Wednesday, December 1, 2010

Civil War in Historical Memory

I have read a variety of accounts, written from all different perspectives, of and about the Civil War.  However, the ones to really catch my ire are the ones that seek to glorify the Confederacy and "return Southern honor", as if there could be any honor in attempting to overthrow the legitimately elected government, merely because of what the chief executive "might do".  There are a whole horde of reasons why certain people chose to support the Confederacy over the Union:  slavery, economics, hatred of Lincoln, fear of abolition, and favoring a  government with strong state governments and a week federal one.  Choosing one as the "soul" reason for the war is ludicrous, they all played their part.  However, the South, in attempting to rewrite their own history, has chosen to downplay or even ignore the part that slavery played in sparking the war and keeping it going.  They favor blaming the politicians for causing it. as Rodger Pryor does: 

"The bloody business of secession, with all its disastrous consequences, was wholly the act of the professed men of peace --- the politicians."

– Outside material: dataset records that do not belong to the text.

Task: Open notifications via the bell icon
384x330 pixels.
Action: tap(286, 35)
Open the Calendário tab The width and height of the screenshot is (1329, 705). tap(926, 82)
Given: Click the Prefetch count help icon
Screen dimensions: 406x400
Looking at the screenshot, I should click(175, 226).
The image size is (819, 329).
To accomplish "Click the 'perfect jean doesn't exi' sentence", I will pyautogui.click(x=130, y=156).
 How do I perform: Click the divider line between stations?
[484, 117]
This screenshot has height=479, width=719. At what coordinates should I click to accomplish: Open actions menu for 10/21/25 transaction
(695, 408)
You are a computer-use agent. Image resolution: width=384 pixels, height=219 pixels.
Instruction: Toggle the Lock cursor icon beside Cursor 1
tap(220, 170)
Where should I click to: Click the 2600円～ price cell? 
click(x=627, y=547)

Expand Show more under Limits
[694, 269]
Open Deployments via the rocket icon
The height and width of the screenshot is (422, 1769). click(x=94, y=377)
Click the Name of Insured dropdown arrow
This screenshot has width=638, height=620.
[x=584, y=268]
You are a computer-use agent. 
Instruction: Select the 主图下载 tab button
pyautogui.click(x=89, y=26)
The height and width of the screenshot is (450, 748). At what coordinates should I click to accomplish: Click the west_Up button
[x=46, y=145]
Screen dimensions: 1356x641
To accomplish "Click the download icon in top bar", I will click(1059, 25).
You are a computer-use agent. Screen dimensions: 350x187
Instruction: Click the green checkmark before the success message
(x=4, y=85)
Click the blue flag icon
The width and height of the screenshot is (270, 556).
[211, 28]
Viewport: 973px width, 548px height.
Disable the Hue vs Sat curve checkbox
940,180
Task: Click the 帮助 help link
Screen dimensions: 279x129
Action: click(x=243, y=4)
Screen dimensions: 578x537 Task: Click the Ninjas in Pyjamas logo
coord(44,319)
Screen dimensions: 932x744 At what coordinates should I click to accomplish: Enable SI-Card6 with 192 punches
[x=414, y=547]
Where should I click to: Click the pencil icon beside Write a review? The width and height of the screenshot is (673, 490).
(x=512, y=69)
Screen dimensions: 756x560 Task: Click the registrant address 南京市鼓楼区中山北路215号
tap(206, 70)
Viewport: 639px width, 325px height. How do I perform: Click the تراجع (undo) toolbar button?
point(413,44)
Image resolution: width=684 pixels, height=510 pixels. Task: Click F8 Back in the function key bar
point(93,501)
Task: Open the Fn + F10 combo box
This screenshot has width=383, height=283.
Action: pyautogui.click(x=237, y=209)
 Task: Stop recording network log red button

Pryor also divorces the Confederacy from supporting slavery as well:

"True, the material interests of the South were essentially implicated in the maintenance of the system; but philosophically, it [slavery] was the occasion not the cause of secession.  For the cause of secession you must look beyond the incident of the anti-slavery agitation to that irrepressible conflict between the principles of State sovereignty and Federal supremacy,"

Confederate General Jubal Early, has nothing but criticism for all those attempting to write histories of the Civil War, but most of his scorn is for the Northern writers:

"In the former character [as criminals --- rebels and traitors seeking to throw off the authority of a legitimate government to which we were bound by the lies of allegiance] our enemies are seeking to present us, not only by their historical records, but by their literature and by the whole scope and tendency of their legislation and governmental policy."

Early is incapable of even considering that the victorious side might write a "fair and balanced" account of the South's actions during the Civil War.  However, he is not really interested in an accurate accounting, he only cares in exonerating Confederate soldiers of any wrong doings and in insuring that any history written of the war portrays Southerners as a "honorable and valiant people". 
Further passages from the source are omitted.